Aku sudah bertahun-tahun hidup bersama keluarga Renata. Aku tahunya mereka keluarga yang bahagia. Aku menyaksikan Renata sewaktu menangis digonggong oleh anjingnya sendiri. Kakinya yang gemuk tidak sanggup lagi berjalan saking takutnya, kemudiaan derai tawanya mengambang saat sang ayah datang, menaruhnya di pundaknya lalu masuk ke dalam rumah.

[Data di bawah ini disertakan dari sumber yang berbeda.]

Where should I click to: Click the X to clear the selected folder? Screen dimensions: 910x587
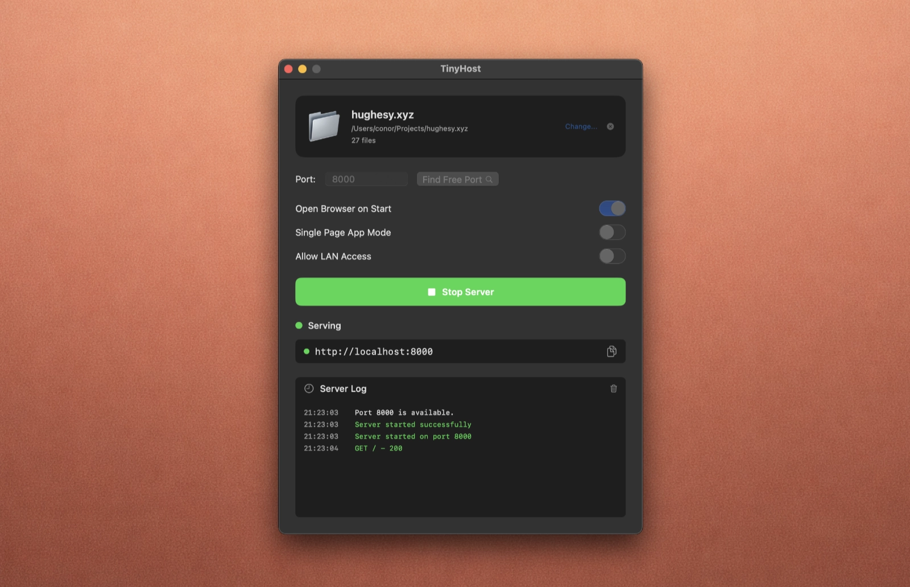click(609, 126)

Dari tempatku berdiri ini, aku juga pernah menyaksikan Renata melompat kegirangan saat pulang sekolah. Duduk di ayunan, membuka surat yang ia temukan di laci meja belajarnya.
Ah, aku ingat rona merah wajahnya, tersimpul malu sambil menempelkan surat itu ke dadanya, seakan sedang memeluk sosok dibalik surat itu.

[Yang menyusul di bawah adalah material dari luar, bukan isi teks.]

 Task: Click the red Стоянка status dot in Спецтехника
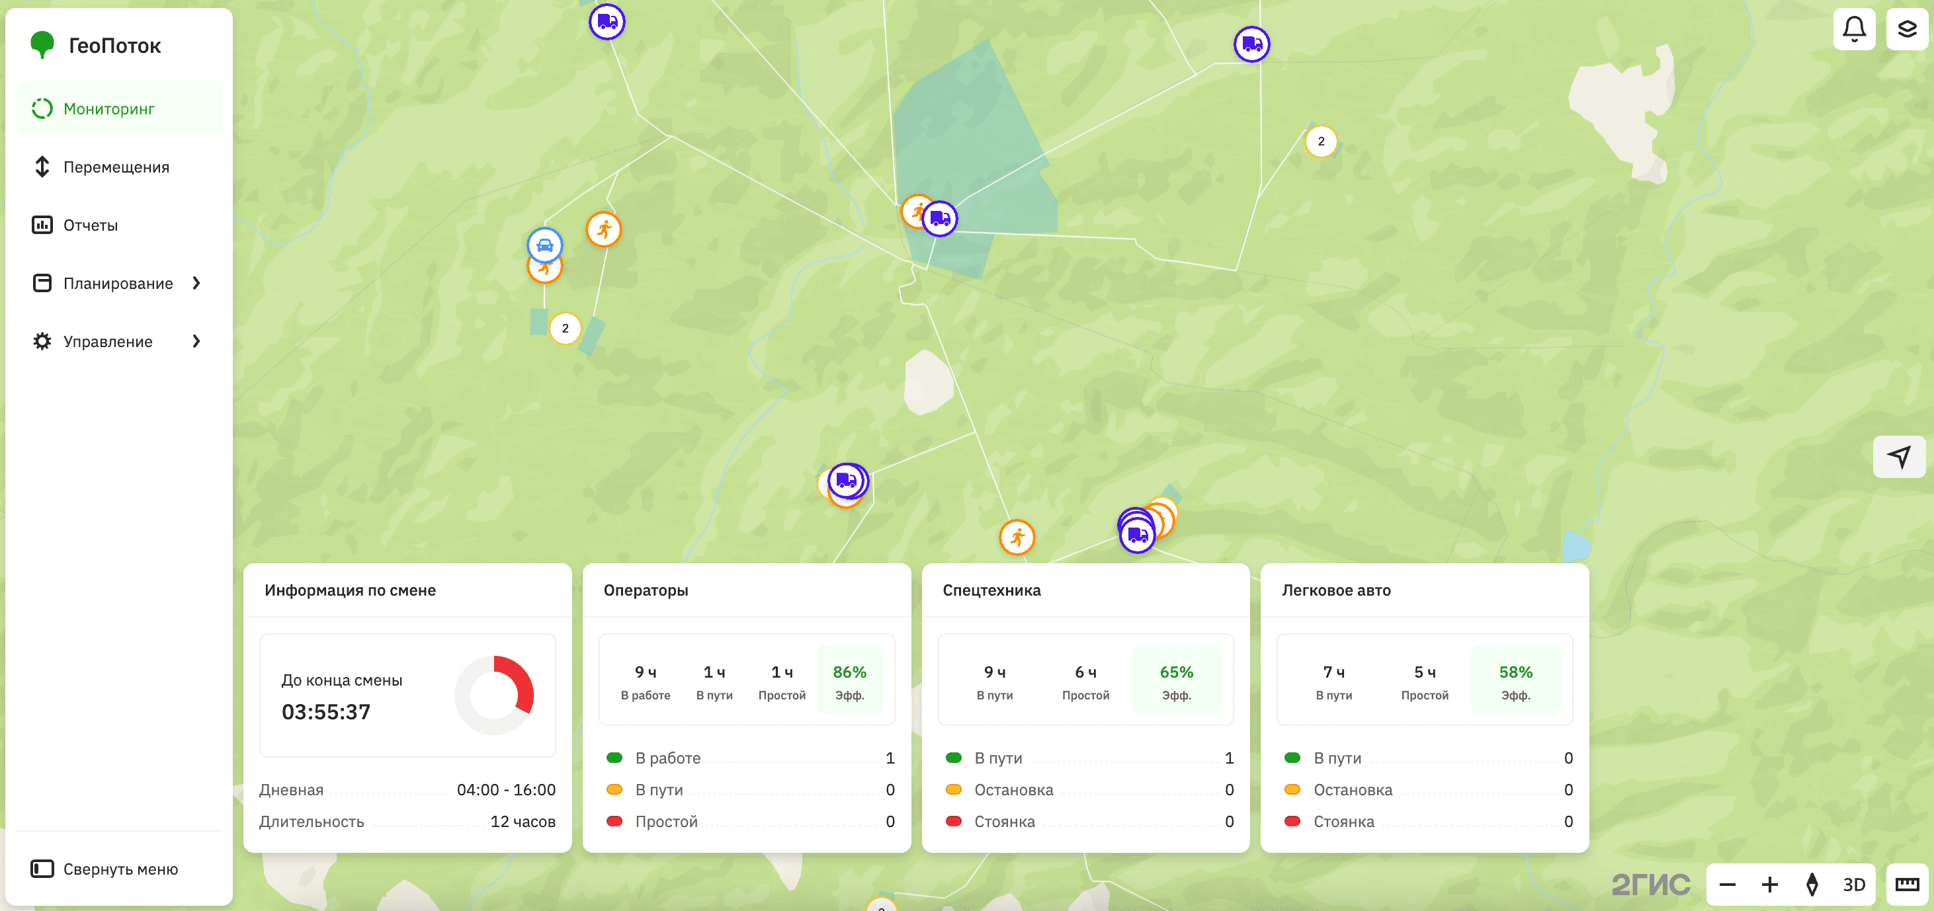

Suatu hari dimasa remajanya, derai tawa Renata yang ceria berubah menjadi tangis tertahan, membekap mulutnya sendiri.
Keluarga Renata yang bahagia sedang menjamu tamu petaka bahkan ayah ibunya tidak pernah lagi bermain bersama kami.

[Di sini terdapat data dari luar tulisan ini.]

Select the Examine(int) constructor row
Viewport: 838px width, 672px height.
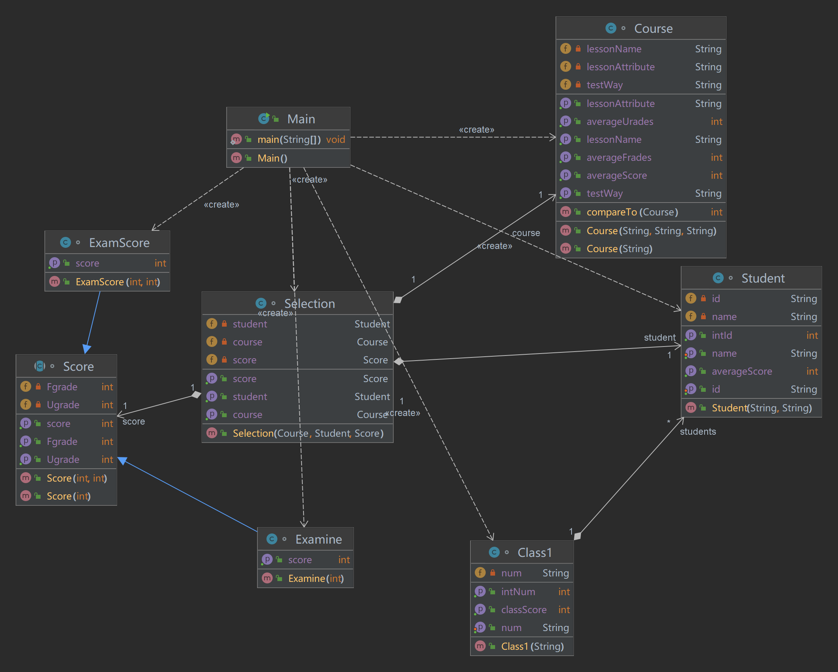(316, 578)
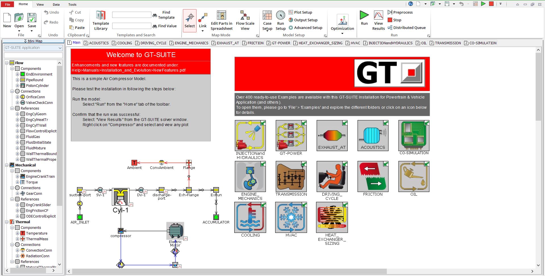This screenshot has width=545, height=276.
Task: Open Plot Setup
Action: 300,12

Aku menikmati hari-hari bersama Renata, Renatapun demikian. Tetapi Renata yang sekarang bukan lagi Renata kecil yang ceria. Hingga di suatu sore yang mendung, Renata mendatangiku, katanya ia ingin bermain denganku. Ia menjeratku dengan tali lalu menariknya, memastikan tali itu tidak akan terlepas lagi.
Renata memang susah ditebak, Ia bukannya bermain denganku malah bermain-main dengan maut. Ia menggantung di dahanku. Menggeliat kesakitan hingga akhirnya menyerah.
Sekali lagi di sore yang mendung, aku menjadi saksi kisah keluarga Renata. Keluarga yang tidak lagi bahagia karena bahagia mereka adalah Renata. Renata yang ceria kini menggantung kaku tak bernyawa.